On 5/7/21 7:35 AM, Han Zhou wrote:
> Hi Ihar,
> 
> Thanks for the patch, and it's great to see the significant performance
> improvement!
> Please see my comments below.
> 
> On Thu, May 6, 2021 at 7:35 AM Ihar Hrachyshka <[email protected]> wrote:
>>
>> For allow-stateless ACLs, bypass connection tracking by avoiding
>> setting ct hints for matching traffic. Avoid sending all traffic to ct
>> when a stateful ACL is present.
>>
>> ===
>>
>> Reusing an existing 'allow' verb for stateless matching would have its
>> drawbacks, specifically, when it comes to backwards incompatibility of
>> the new behavior with existing environments. When using "allow" ACLs
>> in mixed allow/allow-related environment, we still commit "allow"

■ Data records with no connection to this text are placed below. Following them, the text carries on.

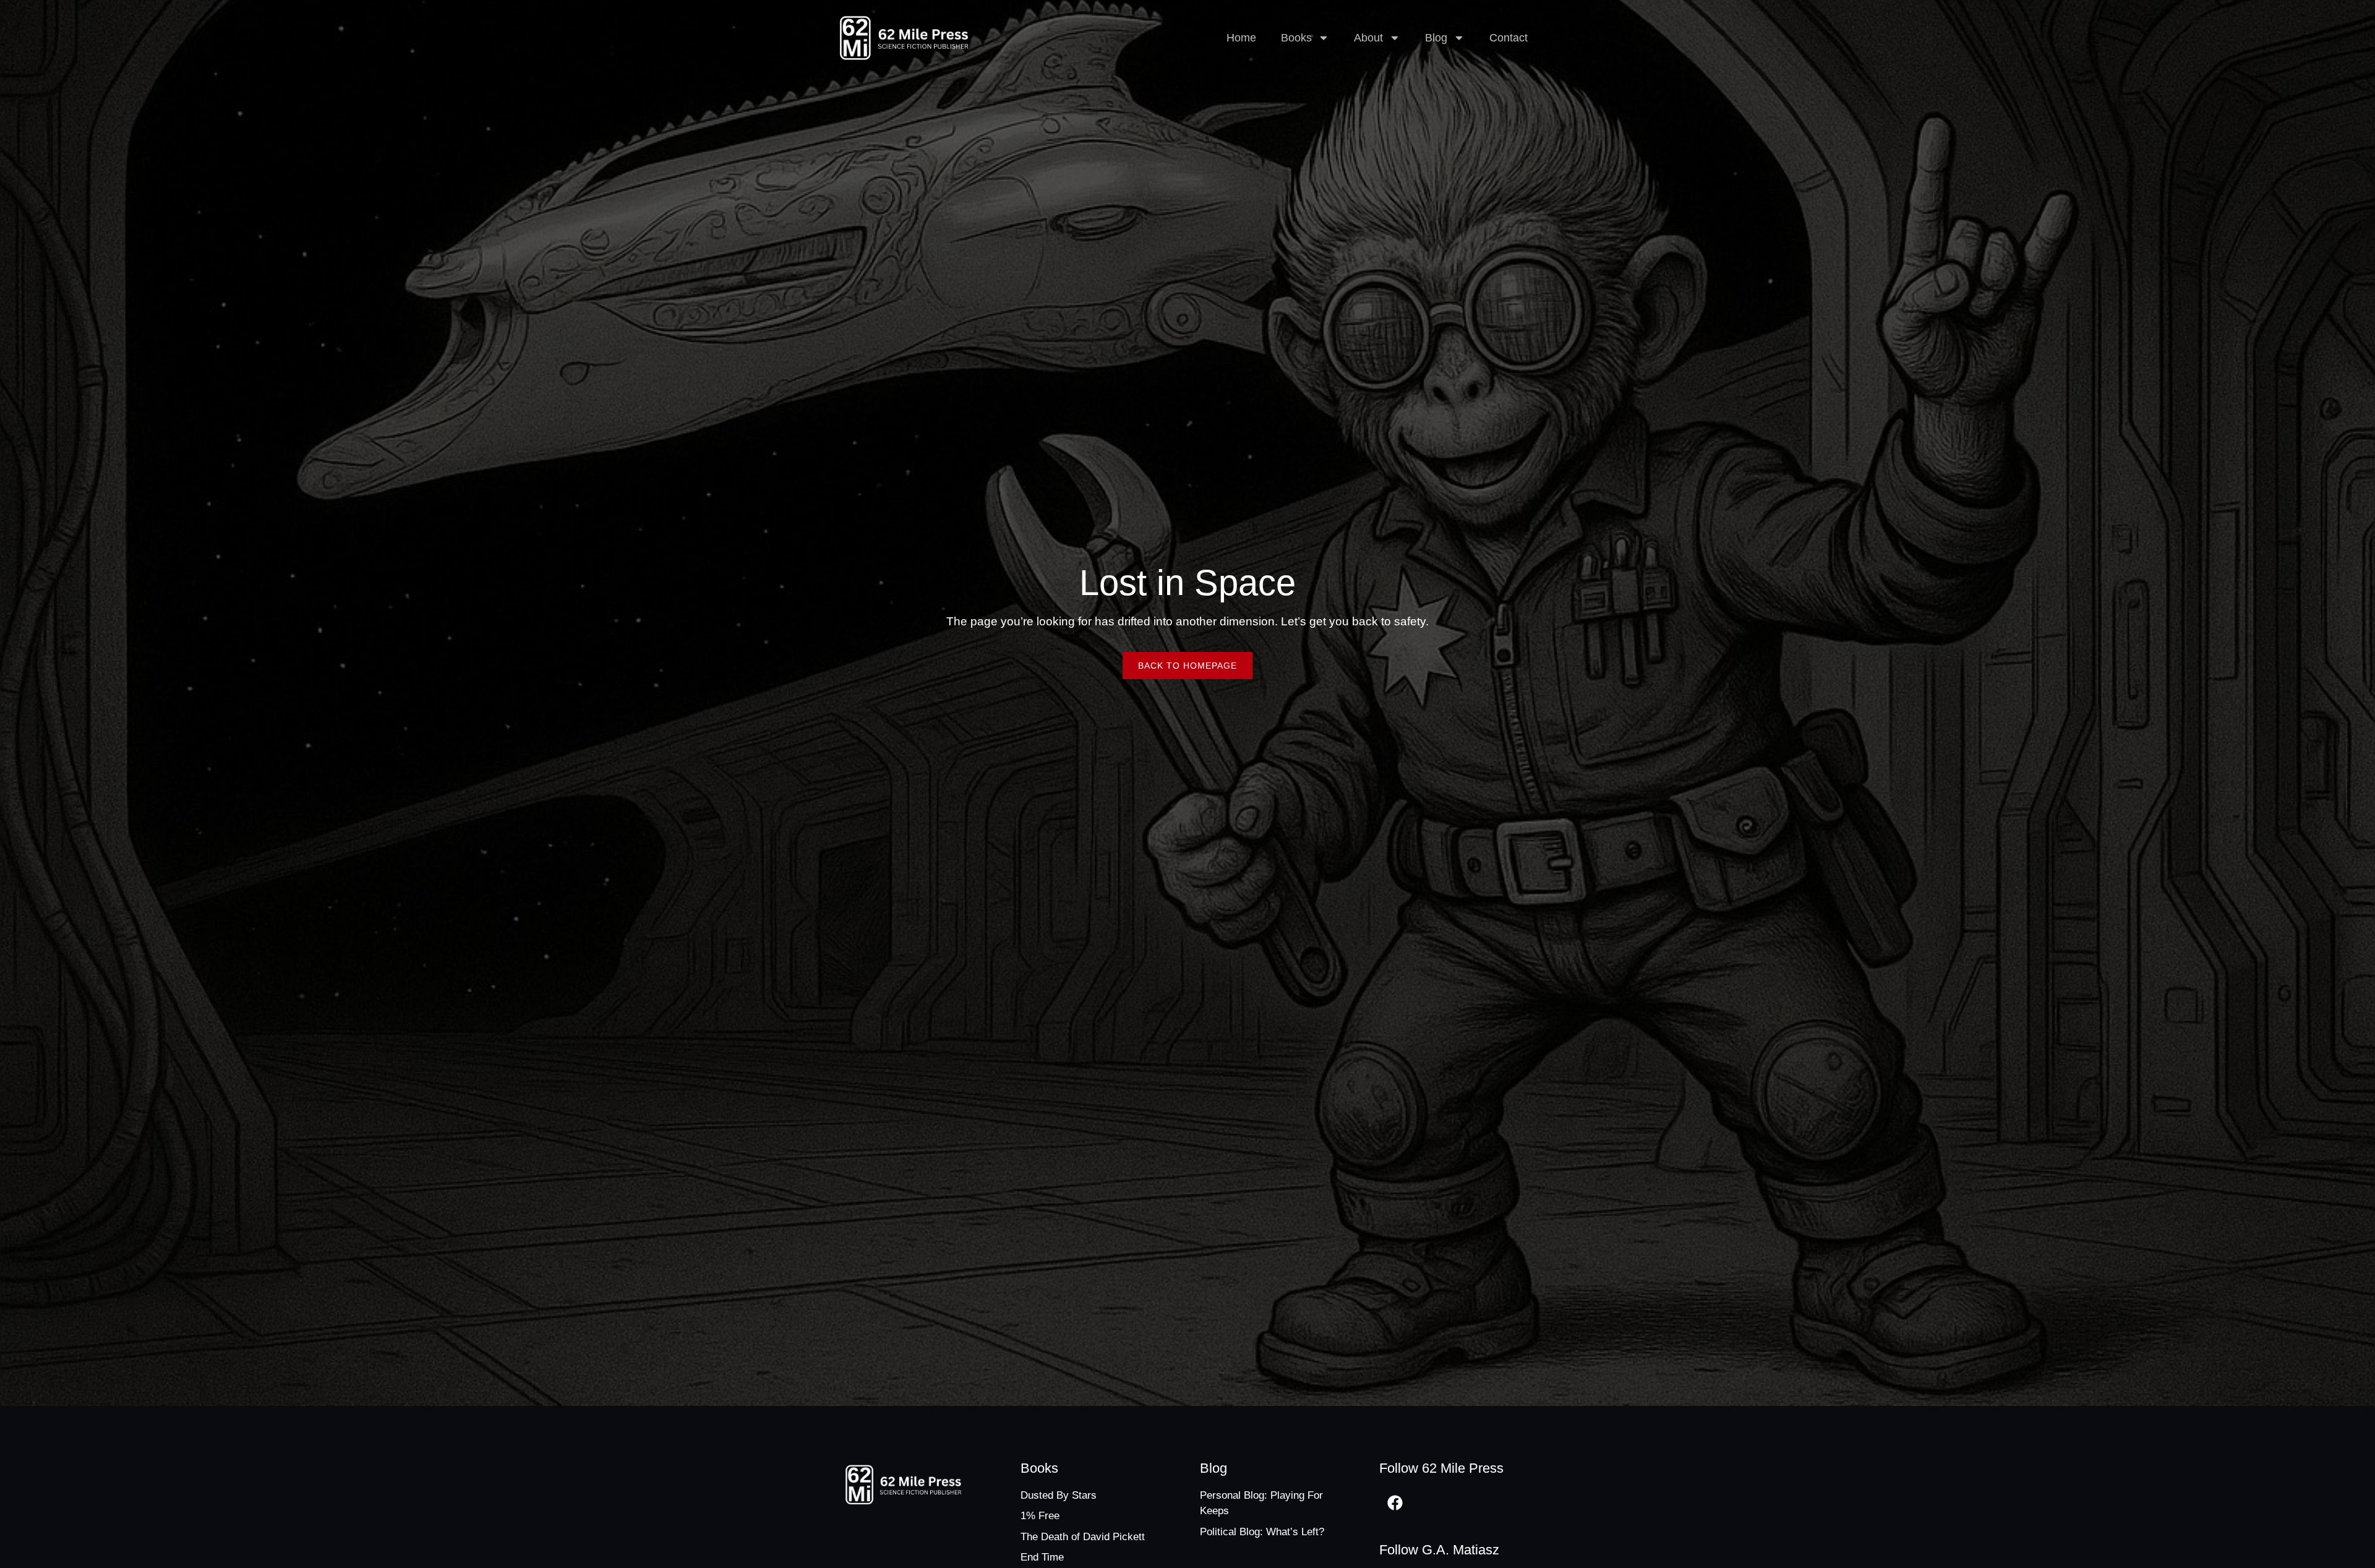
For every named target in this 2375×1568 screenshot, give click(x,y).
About (1368, 38)
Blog (1436, 38)
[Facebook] (1394, 1503)
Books (1296, 38)
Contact (1508, 38)
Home (1241, 38)
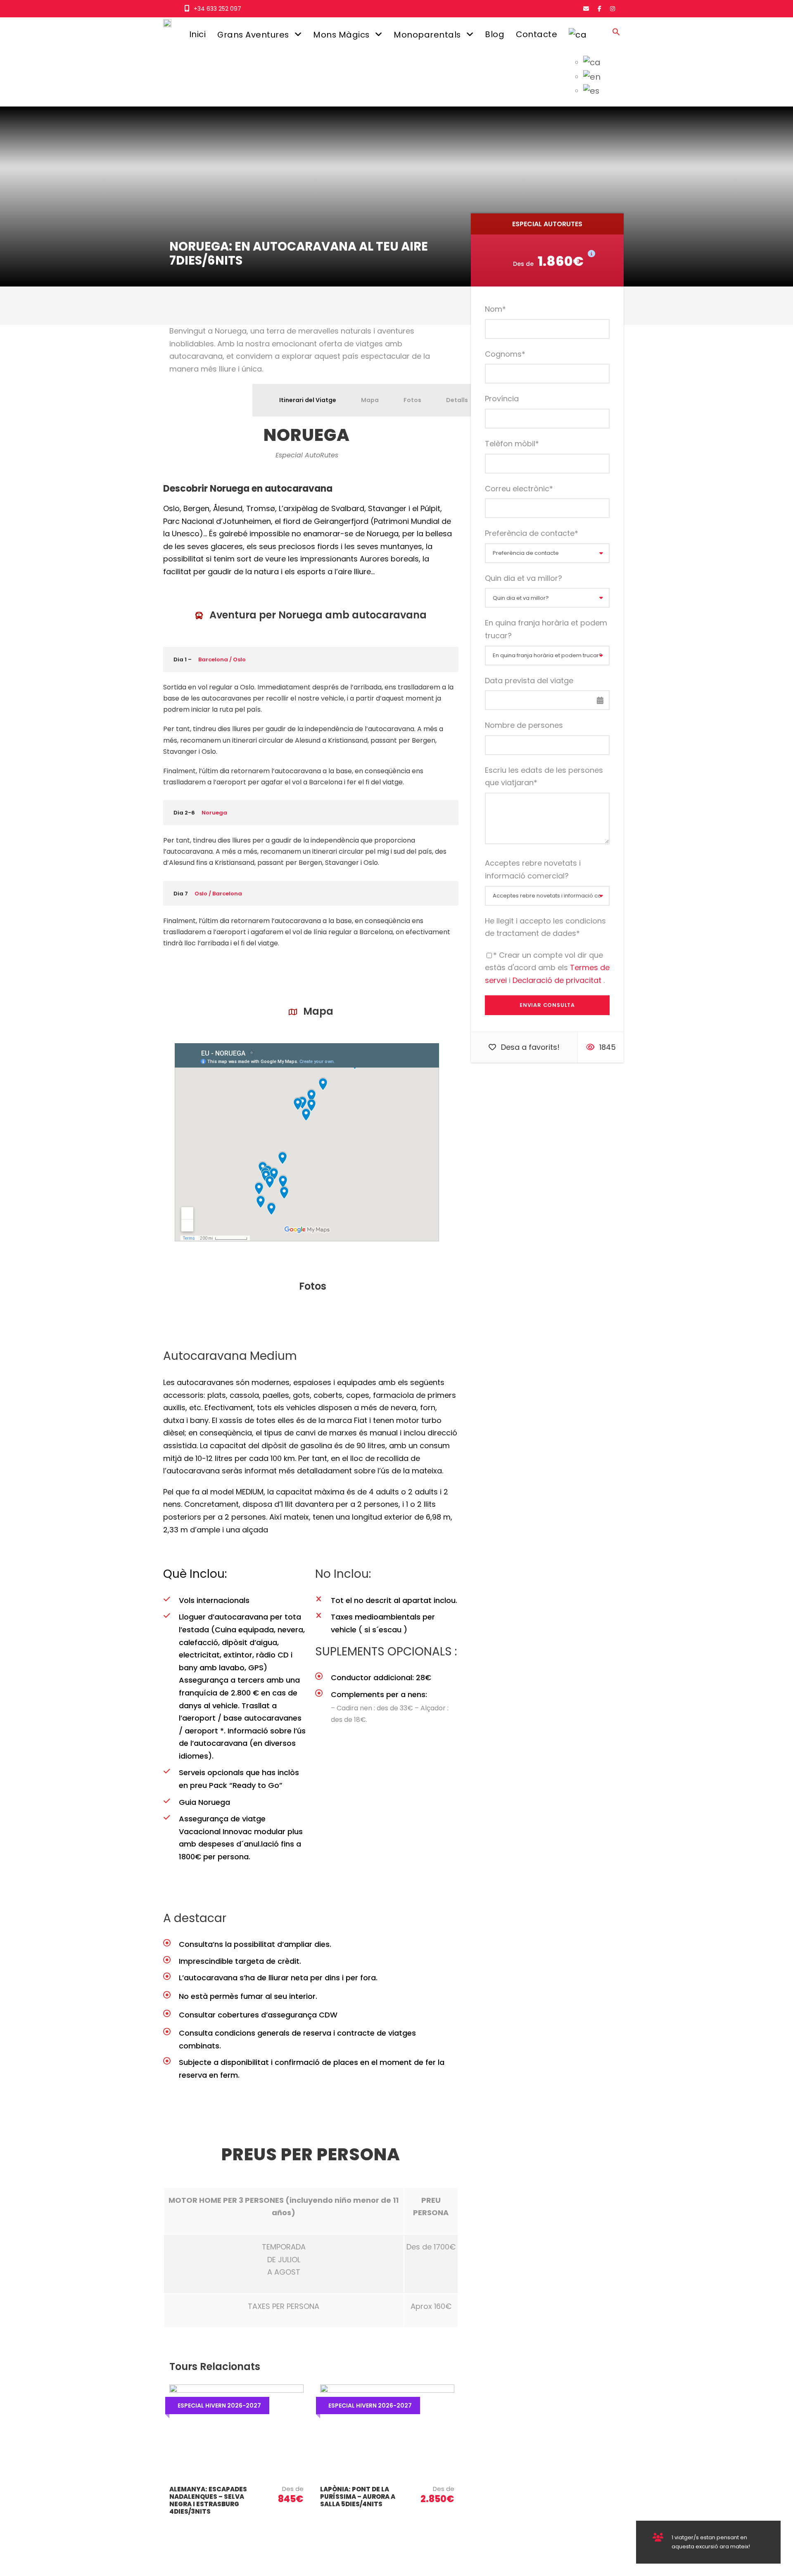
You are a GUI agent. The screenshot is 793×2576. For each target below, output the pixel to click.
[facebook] (599, 9)
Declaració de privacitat (558, 980)
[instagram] (612, 9)
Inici (197, 34)
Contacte (536, 34)
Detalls (457, 400)
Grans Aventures (253, 34)
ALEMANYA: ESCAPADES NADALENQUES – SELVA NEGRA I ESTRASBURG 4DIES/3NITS (208, 2500)
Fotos (412, 400)
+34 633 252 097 (217, 9)
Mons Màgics (341, 34)
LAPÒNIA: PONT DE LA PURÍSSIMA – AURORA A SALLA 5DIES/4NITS (357, 2496)
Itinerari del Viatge (307, 400)
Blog (494, 34)
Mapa (370, 400)
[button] (616, 39)
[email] (586, 9)
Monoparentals (427, 34)
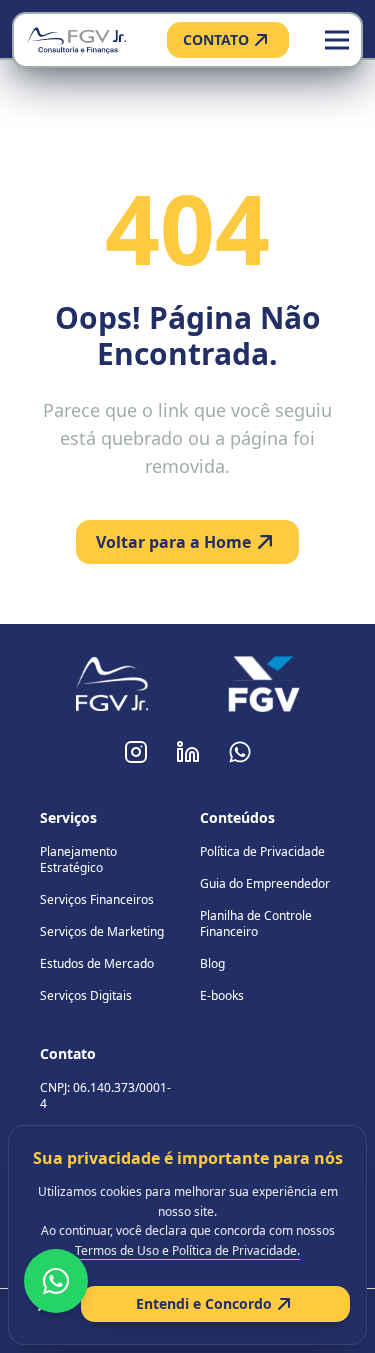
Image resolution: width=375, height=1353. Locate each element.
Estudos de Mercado (97, 963)
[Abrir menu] (337, 40)
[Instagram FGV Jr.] (136, 752)
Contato (68, 1053)
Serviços (68, 817)
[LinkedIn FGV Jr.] (188, 752)
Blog (212, 963)
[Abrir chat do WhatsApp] (56, 1281)
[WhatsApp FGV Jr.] (240, 752)
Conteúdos (237, 817)
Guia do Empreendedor (265, 883)
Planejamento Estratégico (78, 859)
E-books (222, 995)
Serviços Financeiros (97, 899)
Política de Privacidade (262, 851)
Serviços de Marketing (102, 931)
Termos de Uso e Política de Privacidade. (187, 1250)
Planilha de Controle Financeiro (256, 923)
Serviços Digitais (86, 995)
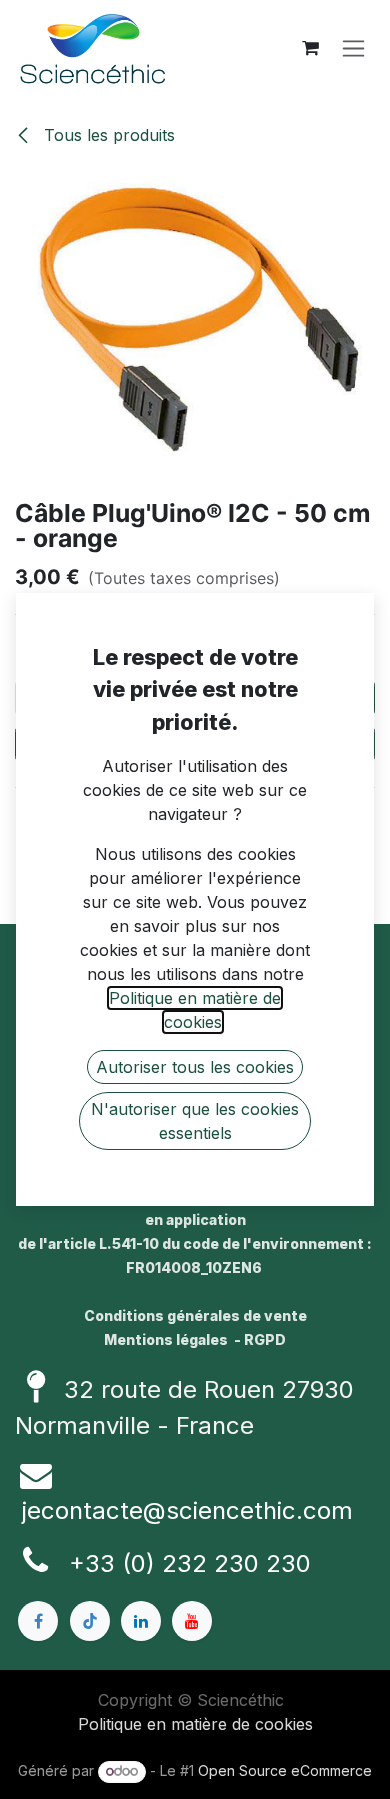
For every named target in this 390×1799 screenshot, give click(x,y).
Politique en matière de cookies (195, 1724)
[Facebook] (38, 1621)
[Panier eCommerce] (310, 48)
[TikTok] (90, 1621)
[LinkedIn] (141, 1621)
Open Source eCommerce (285, 1770)
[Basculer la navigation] (353, 48)
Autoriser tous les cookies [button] (195, 1067)
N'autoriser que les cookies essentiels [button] (195, 1121)
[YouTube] (192, 1621)
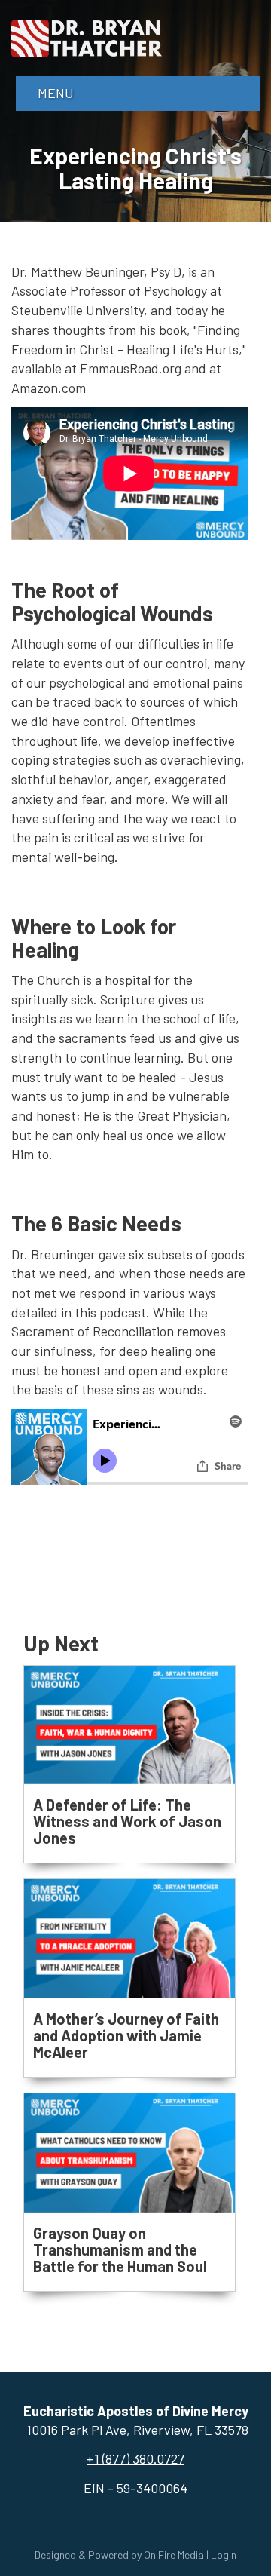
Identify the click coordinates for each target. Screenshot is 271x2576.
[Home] (86, 36)
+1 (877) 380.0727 (135, 2458)
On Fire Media (174, 2554)
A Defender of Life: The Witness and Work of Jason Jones (127, 1821)
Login (223, 2554)
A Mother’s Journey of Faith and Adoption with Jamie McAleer (126, 2035)
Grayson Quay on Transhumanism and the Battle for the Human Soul (120, 2249)
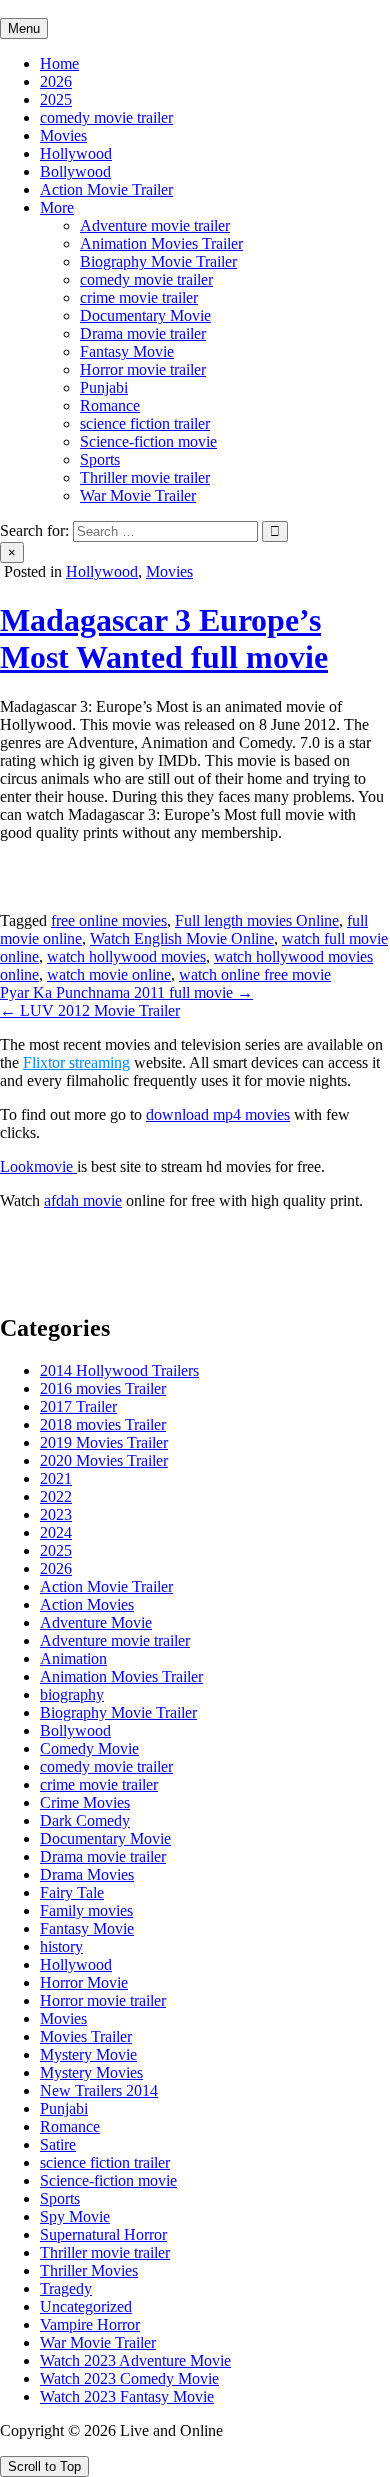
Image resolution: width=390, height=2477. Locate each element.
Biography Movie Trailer (158, 261)
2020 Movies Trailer (104, 1460)
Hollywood (76, 153)
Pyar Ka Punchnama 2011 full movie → (126, 992)
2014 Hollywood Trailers (119, 1370)
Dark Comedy (85, 1820)
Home (59, 63)
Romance (110, 405)
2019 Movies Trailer (104, 1442)
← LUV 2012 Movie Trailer (90, 1010)
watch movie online (109, 974)
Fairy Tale (72, 1892)
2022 (56, 1496)
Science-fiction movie (148, 441)
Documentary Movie (145, 315)
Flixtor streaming (76, 1062)
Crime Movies (85, 1802)
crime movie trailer (139, 297)
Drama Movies (87, 1874)
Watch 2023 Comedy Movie (129, 2378)
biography (72, 1694)
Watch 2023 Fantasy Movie (127, 2396)
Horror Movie (84, 1982)
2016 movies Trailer (103, 1388)
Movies (63, 135)
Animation (73, 1658)
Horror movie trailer (143, 369)
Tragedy (66, 2288)
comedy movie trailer (106, 117)
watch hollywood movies (126, 956)
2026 (56, 81)
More (57, 207)
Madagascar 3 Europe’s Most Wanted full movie (164, 638)
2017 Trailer (78, 1406)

>> traffic to conntrack. This unnecessarily hits performance when mixed
>> ACL action types were used for the same datapath. This is why we
>> introduce a new action verb to describe stateless behavior.
>>
>> Another complexity to consider is the fact that with stateless
>> matching, one would not be able to rely on 'related' magic that
>> guarantees that reply traffic is passed through. Instead, the user
>> would have to accurately define matching rules both for request and
>> reply directions of a protocol session. Specifically, when allowing
>> ICMP for a specific peer host, one has to define 'allow-stateless'
>> rules that would match against ip.dst for request direction and ip.src
>> for reply direction. Other protocols and scenarios will require their
>> own fine grained matching approaches implemented by the user.
>>
>> ===
>>
>> For performance measurements, qperf was used. Tests were executed on two
>> setups:
>>
>> 1) ovn-fake-multinode virtual environment;
>> 2) Supermicro SYS-5039MS-H8TRF 3-node RH-OSP 16.x cluster with 2 compute
>>    nodes, NIC: "Intel Corporation Ethernet Controller XXV710 for 25GbE
>>    SFP28 (rev 02)", using fake_nova_driver to avoid qemu overhead.
>>
>> 1) ovn-fake-multinode:
>>
>> Performance measured between two virtual nodes, two ports
>> that belong to different LSs connected via router. Using qperf,
>> performance was measured for UDP, TCP, SCTP protocols (using
>> <proto>_lat and <proto>_bw tests). The qperf version used:
>> 0.4.9-16.fc31.x86_64.  Each test scenario was executed five times and
>> averages compared.
>>
>> Tests were executed with `allow-stateless` rules for the tested
>> protocol and `allow-related` for another protocol set for both ports,
>> both directions, e.g. for TCP scenario, the following ACLs were
>> defined:
>>
>> ovn-nbctl acl-add sw0 to-lport 100 tcp allow-stateless
>> ovn-nbctl acl-add sw0 from-lport 100 tcp allow-stateless
>> ovn-nbctl acl-add sw1 to-lport 100 tcp allow-stateless
>> ovn-nbctl acl-add sw1 from-lport 100 tcp allow-stateless
>>
>> ovn-nbctl acl-add sw0 to-lport 100 sctp allow-related
>> ovn-nbctl acl-add sw0 from-lport 100 sctp allow-related
>> ovn-nbctl acl-add sw1 to-lport 100 sctp allow-related
>> ovn-nbctl acl-add sw1 from-lport 100 sctp allow-related
>>
>> In this particular environment, improvement was seen in send_bw,
>> latency, and msg_rate measurements, where applicable, for all three
>> protocols under test.
>>
>> for UDP, send_bw: 293.6 MB/sec => 313.2 MB/sec (+6.68%)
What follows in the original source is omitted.